• **SOLICITAÇÃO POR ESCRITO**
Copie literalmente, do texto sobre o romance El inglés de los güesos apresentado abaixo, o trecho que começa nas palavras que contêm "El inglés de los güesos: uma" e termina em "de uma obra.".

• **TRECHO CITADO**
===

El inglés de los güesos: uma história de amor

           El inglés de los güesos  é uma história de amor. E, naturalmente, de infortúnios. Antes de escrevê-la, seu autor, o argentino Benito Lynch, nascido no dia 26 de julho de 1880, em Buenos Aires, já havia publicado Plata Dorada, Los caranchos de “la Florida”, Raquela e La evasión. Mas, será o aparecimento de El inglés de los güesos, em 1924, que irá consagrá-lo como um dos melhores narradores contemporâneos.

            Passados sessenta e três anos, o romance é traduzido para o português porque Paulo Hecker Filho o considerou, em muitos sentidos, o melhor romance da América Latina e porque a editora Tchê, abandonando as trilhas dos autores conhecidos, aceitou o desafio de oferecer aos leitores um   texto que, embora, de raras qualidades, não era precedido da fama (merecida ou não) que decide muitas vezes o destino de uma obra.

===

• **REGISTROS FORNECIDOS**
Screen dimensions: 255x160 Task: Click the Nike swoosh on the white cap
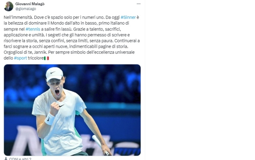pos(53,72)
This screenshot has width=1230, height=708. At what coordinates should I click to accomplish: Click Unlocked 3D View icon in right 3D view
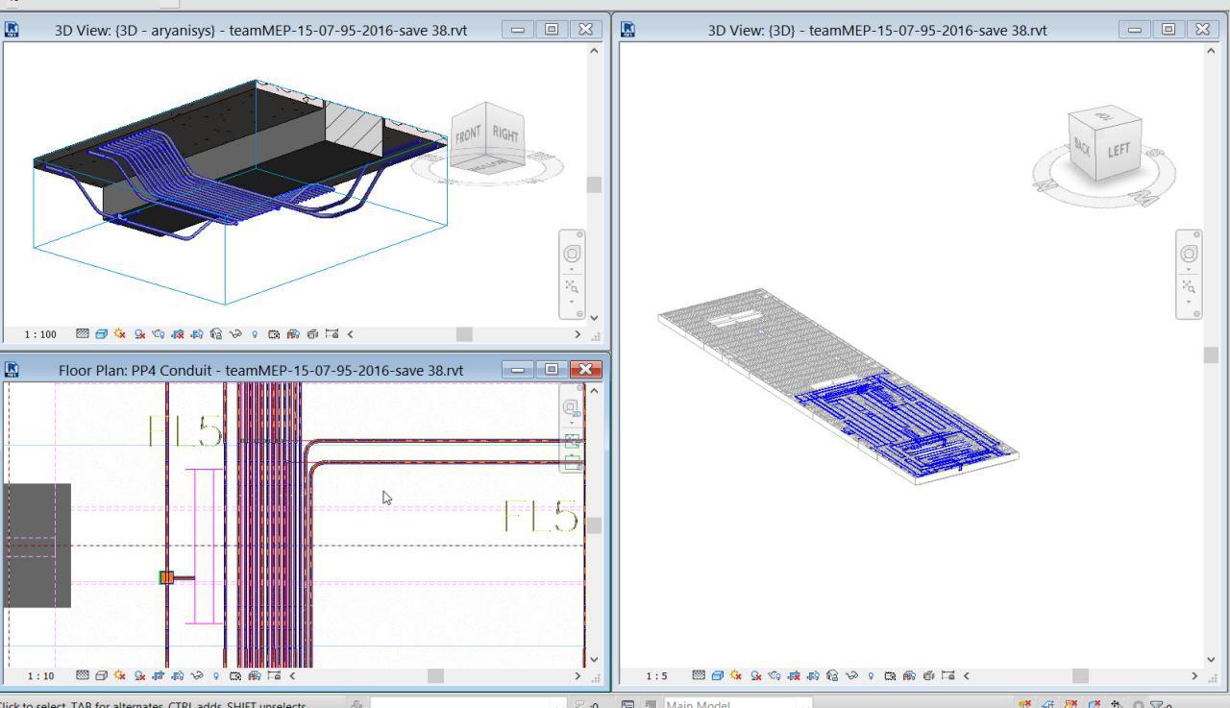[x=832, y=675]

===

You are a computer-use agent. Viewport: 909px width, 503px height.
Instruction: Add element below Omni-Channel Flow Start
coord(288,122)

===

• **SOLUÇÃO**
El inglés de los güesos: uma história de amor

           El inglés de los güesos  é uma história de amor. E, naturalmente, de infortúnios. Antes de escrevê-la, seu autor, o argentino Benito Lynch, nascido no dia 26 de julho de 1880, em Buenos Aires, já havia publicado Plata Dorada, Los caranchos de “la Florida”, Raquela e La evasión. Mas, será o aparecimento de El inglés de los güesos, em 1924, que irá consagrá-lo como um dos melhores narradores contemporâneos.

            Passados sessenta e três anos, o romance é traduzido para o português porque Paulo Hecker Filho o considerou, em muitos sentidos, o melhor romance da América Latina e porque a editora Tchê, abandonando as trilhas dos autores conhecidos, aceitou o desafio de oferecer aos leitores um   texto que, embora, de raras qualidades, não era precedido da fama (merecida ou não) que decide muitas vezes o destino de uma obra.